- [WHAT TO DO] Copy the material below line for line without changing any wording, but leave out the pictures.

- [AVAILABLE RECORDS]
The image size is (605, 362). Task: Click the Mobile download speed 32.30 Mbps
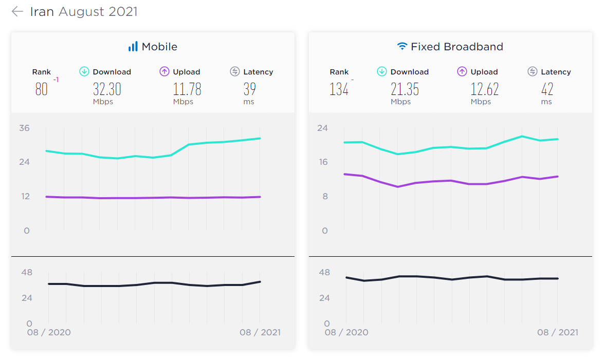click(x=107, y=89)
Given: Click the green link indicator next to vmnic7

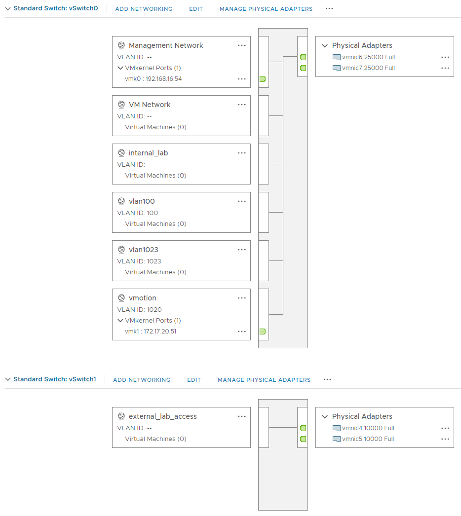Looking at the screenshot, I should [303, 69].
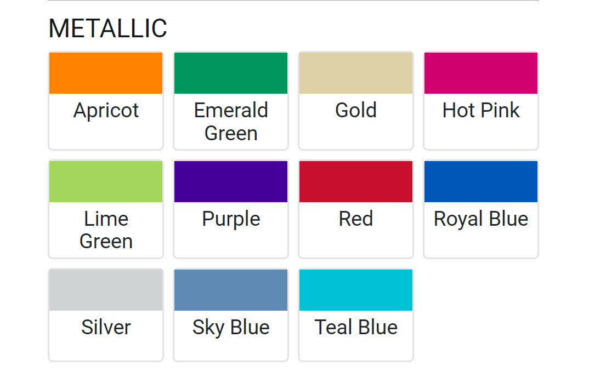Click the Gold label text
The height and width of the screenshot is (389, 589).
[356, 111]
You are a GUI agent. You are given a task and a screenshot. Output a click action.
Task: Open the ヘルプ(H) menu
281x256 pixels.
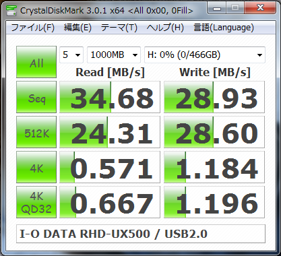pos(165,28)
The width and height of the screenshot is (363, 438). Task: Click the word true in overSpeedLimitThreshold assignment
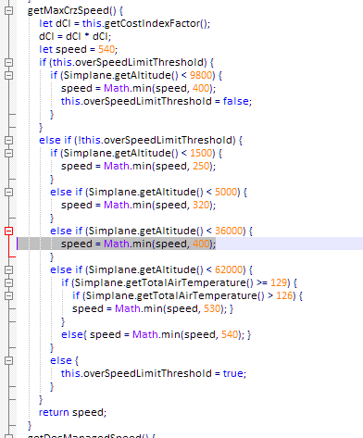tap(233, 373)
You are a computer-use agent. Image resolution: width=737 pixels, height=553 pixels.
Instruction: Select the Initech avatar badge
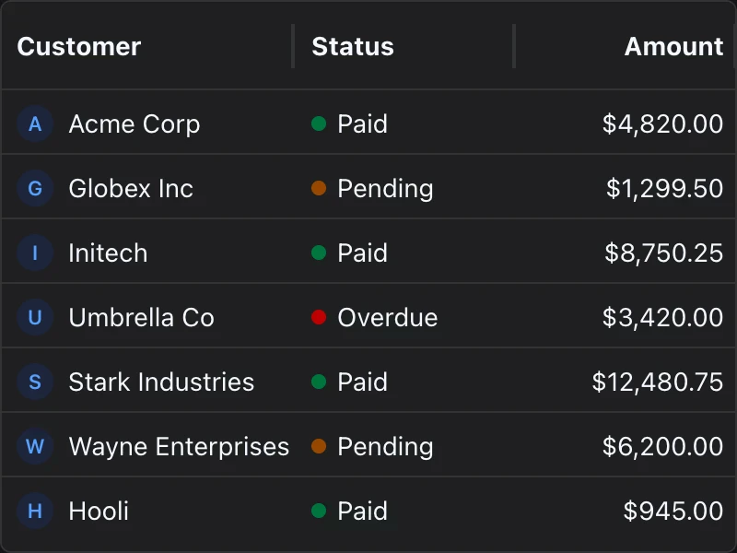click(35, 253)
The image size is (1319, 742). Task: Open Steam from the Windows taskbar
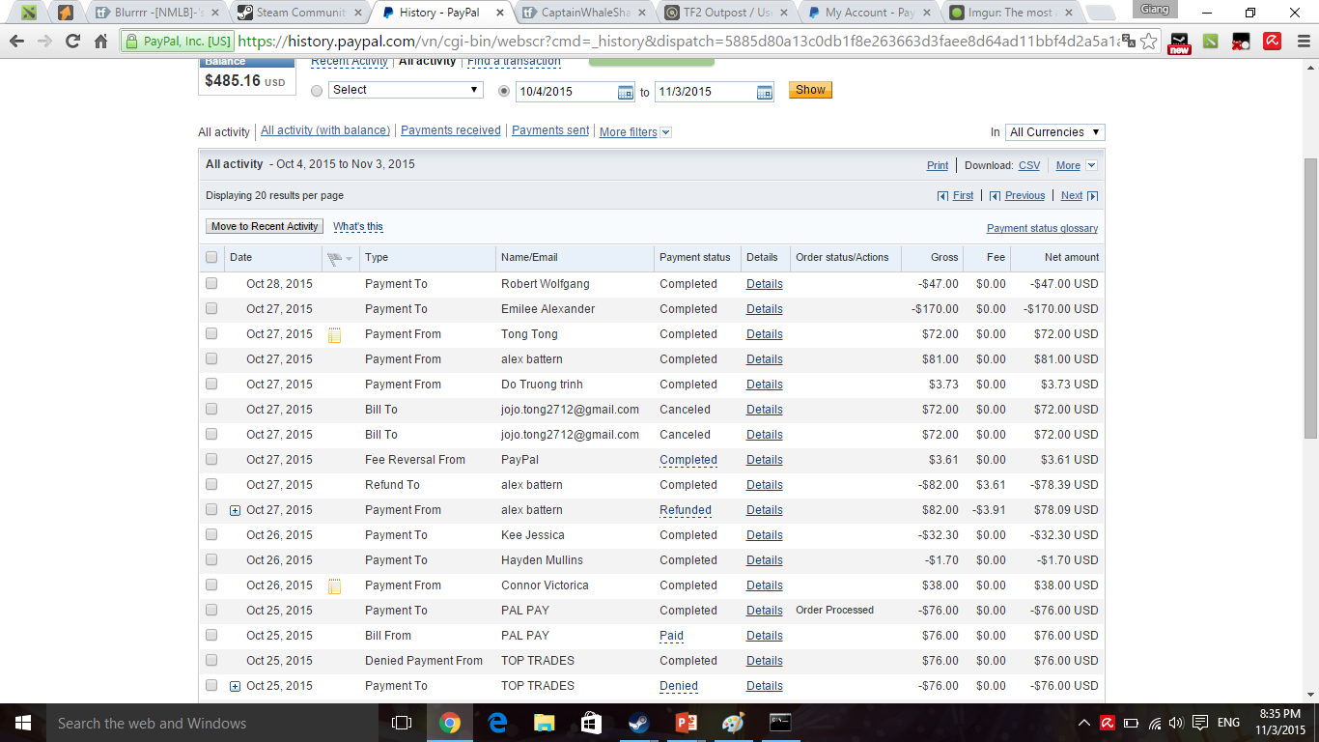pyautogui.click(x=638, y=723)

- [FINAL RESULT]
The image size is (605, 362). Task: Click the Mobile download speed 32.30 Mbps
click(x=107, y=89)
Given: Click the green link indicator next to vmnic7

Looking at the screenshot, I should [303, 69].
Click the Gold label text
The height and width of the screenshot is (389, 589).
[356, 111]
You are a GUI agent. You are given a task and a screenshot. Output a click action.
Task: Open the ヘルプ(H) menu
281x256 pixels.
pos(165,28)
The width and height of the screenshot is (363, 438). Task: Click the word true in overSpeedLimitThreshold assignment
tap(233, 373)
You are a computer-use agent. Image resolution: width=737 pixels, height=553 pixels.
Instruction: Select the Initech avatar badge
click(35, 253)
The image size is (1319, 742). Task: Open Steam from the Windows taskbar
pyautogui.click(x=638, y=723)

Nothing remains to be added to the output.